Professor John Cacioppo and his team at the University of Chicago followed more than 2,000 people aged 50 and over for a period of six years. They found that those who felt the most isolated were nearly twice as likely to die than those who were the least lonely. When compared to the average person, the loneliest were 14 per cent more likely to die young – nearly as great a risk of early death as caused by poverty (19 per cent). A 2010 meta-analysis showed that loneliness has twice the impact on an early death as obesity, says Cacioppo.
“The prevalence of loneliness is relatively constant across the lifespan, so everyone could benefit from interventions to combat it,” he told Spa Business.
Touching on it
So is loneliness something spas can address? It’s a possibility given the therapeutic power of touch, says Dr Tiffany Field, founder of the Touch Research Institute – a centre in Miami, USA, which is devoted to the study of touch (see SB07/1 p70). “We haven’t specifically studied loneliness, but massage would certainly help people overcome the side effects – we know it alleviates sleep, depression and immune function problems. Spas are not only known for their wonderful massages, but they’re also great places to meet people.”

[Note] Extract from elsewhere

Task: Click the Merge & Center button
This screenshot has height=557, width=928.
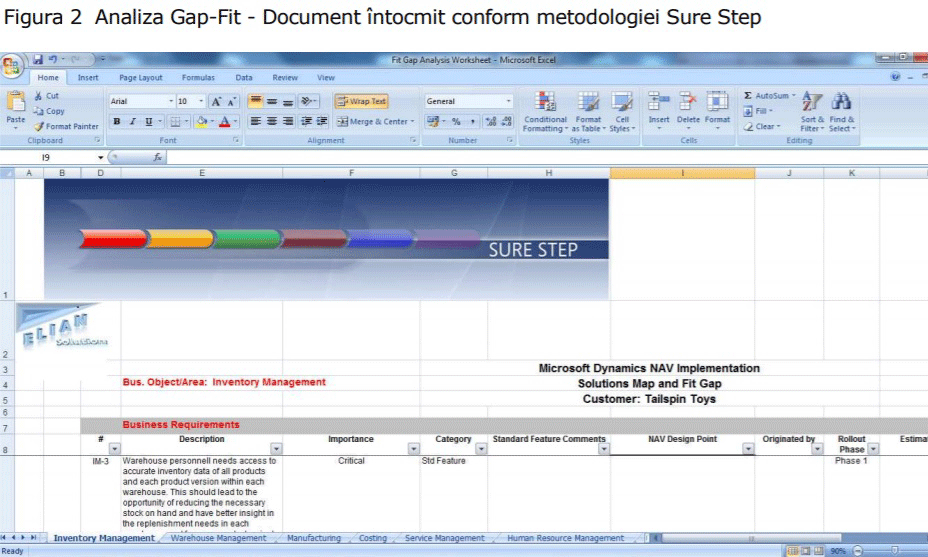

There’s certainly a need for people in society to be touched she adds, highlighting the success of a ‘cuddling shop’ which opened in Portland, USA last November. The shop offered an hour of platonic cuddling for US$60 (€49, £38) with the business receiving 10,000 emails in the first week of opening. It had to hire extra staff to meet demand.
Bevis Nathan, a trauma therapist and bodywork specialist based in the UK agrees that massage might help. He says: “Human beings are hard-wired to connect with one another and to be able to connect with themselves. We only truly thrive when we’re in a relationship. Massage, as we know, induces a relaxation response and is a form of relationship. When the brain experiences itself being soothed by another using touch, it can go some way to remind our unconscious selves of the importance of connection and the simple gift of touching.”
He does, however, suggest that the bond between the therapist and guest and creating a comfortable setting is paramount. “Massage, or being at a spa, are not themselves cures for loneliness, of course. But a nurturing and safe environment with a safe physical relationship conveyed through touch – by someone who you trust and have a good rapport with – can relieve the nervous system of some of the existential burden of feeling alone.”
A friendly approach
Creating a welcoming environment for people who visit on their own would be a simple first step for spas. This is something that Deborah Szekely, founder of Mexican destination spa Rancho La Puerta, feels strongly about. “We have a docent whose sole task is to take care of first time guests who come alone,” she says. “She has lunch with them shortly after they arrive, finds out their interests and introduces them into a circle of like-minded guests.” In addition, the spa is engineered around communal group activities where all guests eat together, join in hiking sessions and take part in cookery classes. Other facilities such as Miraval in the USA take this approach too.
For Karina Stewart, founding partner of Kamalaya destination spa in Thailand, it’s “clear that spas are in a position to address loneliness from a variety of perspectives”. She says: “The setting is conducive to having a personalised experience, while at the same time meeting other people in a contained and yet enriching environment. Additionally, destination spas are places where services and therapies may address some of the underlying issues of loneliness.”
Treatments focused on emotional imbalances could help, she says. Recently, Kamalaya launched Embracing Change, its first wellness programme to explore emotional challenges or habits that hinder optimal wellbeing and fulfilment.
In Italy, the Vair spa at Borgo Egnazia (see p70) has a psychosomatic approach to wellbeing and it has even created a Broken Hearts retreat to help people who have split from a loved one.
Other spas which don’t have such experts on staff could bring in guest speakers and put on seminars offering advice on combatting loneliness, including how different therapies can help. Perhaps these could be packaged with a massage session. If held on a regular basis, these could even help to connect people. After all, that’s what it’s all about concludes Szekely. “Certainly one of the draws of Rancho La Puerta is the ease in which one makes friends… and which causes the majority of our guests to say ‘same time, next year’, because they’ve arranged to meet up with their new-found friends again. When I lecture on Monday, without fail, I bring up the importance and the power of friendship.”